Augusto Pinochet (izquierda) y Salvador Allende, el 23 de agosto de 1973, pocos días antes del golpe del primero en el que murió el presidente chileno.
Transcurrido medio siglo desde la asonada que canceló la presidencia de Salvador Allende y abrió un paréntesis de 17 años de dictadura militar, difundido el contenido de una parte no menor de la documentación relacionada con el golpe de Estado en Chile del 11 de septiembre de 1973, conocido el testimonio de quienes fueron perseguidos con saña por el régimen de Augusto Pinochet, casi el 40% de los chilenos creen que fue el presidente constitucional de la república el responsable del llamado quiebre institucional. Se antoja una paradoja que tal sea el resultado de una encuesta después de la abundante información descladificada que permite seguir hasta el más mínimo detalle el origen, el desarrollo y el desenlace del golpe, pero es, al mismo tiempo, una señal inquietante de la división social en Chile, del auge del conservadurismo, en general, y de la extrema derecha, en particular, activada a partir del fracaso de la primera convención constitucional y de la victoria de Gabriel Boric en las urnas. O viceversa, como escribía hace unas fechas un editorialista.

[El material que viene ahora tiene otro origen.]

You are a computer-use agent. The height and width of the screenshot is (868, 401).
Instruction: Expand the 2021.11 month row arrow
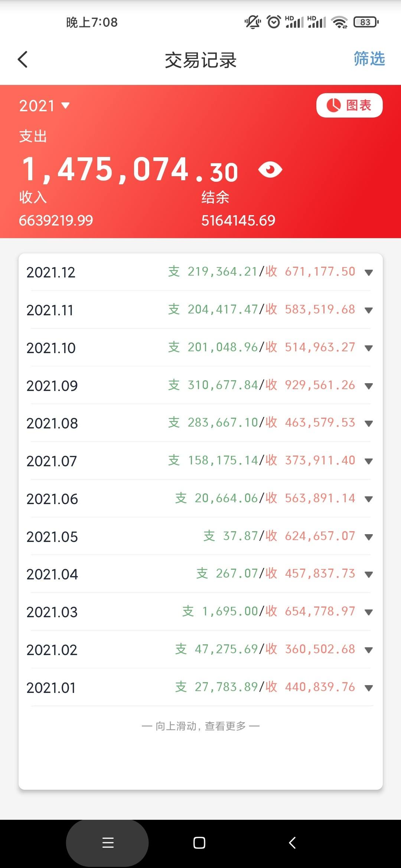click(x=368, y=310)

Tal es así, que el periódico conservador chileno El Mercurio titulaba su portada del jueves con “las desprolijidades que frustran un acto de unidad”, aunque la imposibilidad de la conmemoración unitaria es desde hace meses el objetivo apenas disimulado de la coalición Chile Vamos, conglomerado de partidos conservadores. Y sin disimulo alguno es el propósito de José Antonio Kast, el líder de la extrema derecha agrupada en el Partido Republicano: hacer imposible el recuerdo unitario de los sucesos de 1973, dispuesto a darle la vuelta a la historia y justificar la necesidad del golpe. Favorecido todo ello por la debilidad de Boric, con un Parlamento que juega a la contra en un clima de desentendimiento de una parte de la opinión pública, obligada a presenciar un debate político que siente ajeno en mitad de una situación económica en la que el Banco Central de Chile pronostica que, en el mejor de los casos, el ejercicio de 2023 se cerrará con crecimiento cero.
La vieja causa ética que en los años setenta movilizó y conmovió no solo a las izquierdas, sino a todos los demócratas, que avisó de la amenaza que se cernía sobre América Latina en forma de sangrientes dictaduras militares, es hoy motivo de discusión en el lugar donde se desarrollaron los hechos. Una mezcla de revisionismo moral, relativismo histórico y manipulación de los datos pone en entredicho el hecho esencial de que los uniformados se levantaron contra el Gobierno legítimo del presidente Salvador Allende, contaron con la complicidad de Estados Unidos -Richard Nixon y Henry Kissinger, al frente de las operaciones- y llevaron hasta sus últimas consecuencias un programa económico ultraliberal -los Chicago boys, sus inspiradores-, mientras la Caravana de la Muerte perseguía hasta la tumba a los opositores dentro y fuera del país mucho después de la carnicería en el Estadio Nacional de Santiago (el exministro Orlando Letelier fue asesinado en 1976 en Washington por sicarios de la Dina, la policía política de la dictadura).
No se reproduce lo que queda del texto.